Я думал о любви, о её трагическом зависании над пропастью, когда ещё ничего не произошло, но уже ничего не поправишь.
Это было много легче, чем вспоминать про убитых.
Потому что, когда очень молод, их не так жалко, а вот потом жалко и себя, и их.
Занавеску трогал ветер с моря, и то, что я делал, было не литературой, а всего лишь заметками, свидетельскими показаниями, записанными начерно, будто для будущего выступления перед суровыми людьми в мантиях и чёрных шапочках.
Какой я, к чёрту, писатель, я местный мельник или ворон, а в лучшем случае – свидетель.
Верещали уже ночные цикады, а я работал в своей кривой комнате. Иногда что-то начинало получаться, тогда нужно было остановиться и проверить свои ощущения, а потом, переведя дыхание, снова отправиться в путь. Такая работа часто напоминала мне убыстряющийся спуск с горы.

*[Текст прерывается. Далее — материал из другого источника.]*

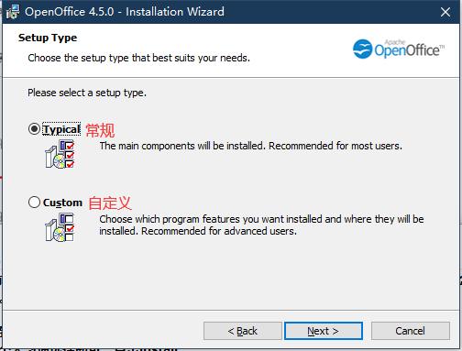Close the Installation Wizard window
The width and height of the screenshot is (462, 351).
pos(446,12)
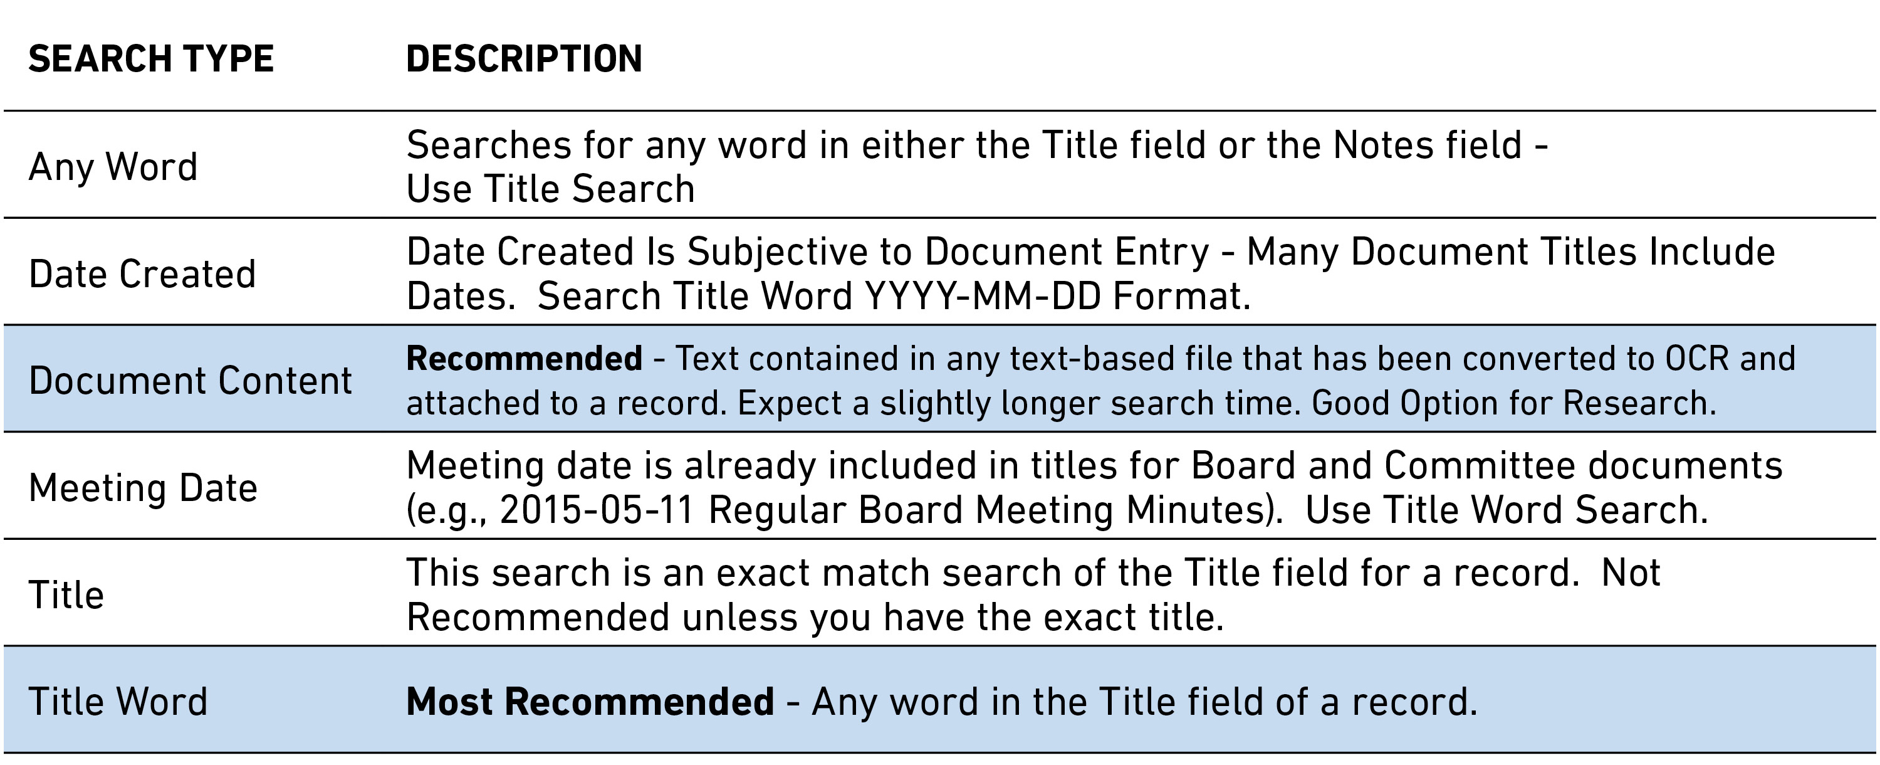Click 'Searches for any word' description line
Image resolution: width=1880 pixels, height=765 pixels.
point(977,145)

Эксперименты с бумагой и карандашом заводили меня настолько, что для успокоения я отправлялся гулять.
Сначала я шёл по трассе, потом сворачивал на улицу, ведущую к набережной.
На этой улице я жил ровно двадцать лет назад, в светлом и свежем апреле. Я ничего не помнил из той давней жизни, – может быть, остались в памяти фальшивый мир декораций на берегу да холодный весенний ветер, но круглая дата моего приезда отчего-то казалась мне значимой.
А теперь, проходя по незнакомому посёлку, для разнообразия я начал останавливаться в залитом красным светом кафе, где рыдала гитара, где курили, передавая друг другу сигарету.
Выжившая из ума старуха приплясывала под тоскливые романсы, хлопала в ладоши, вскрикивала.
Там я пил массандровский портвейн и опять разглядывал соседей.
Как ни крути, женщины, освещённые зловещими кровавыми лампами, были прекрасны.
В эти моменты я ловил себя на том, что всё время скатываюсь к проблеме пола.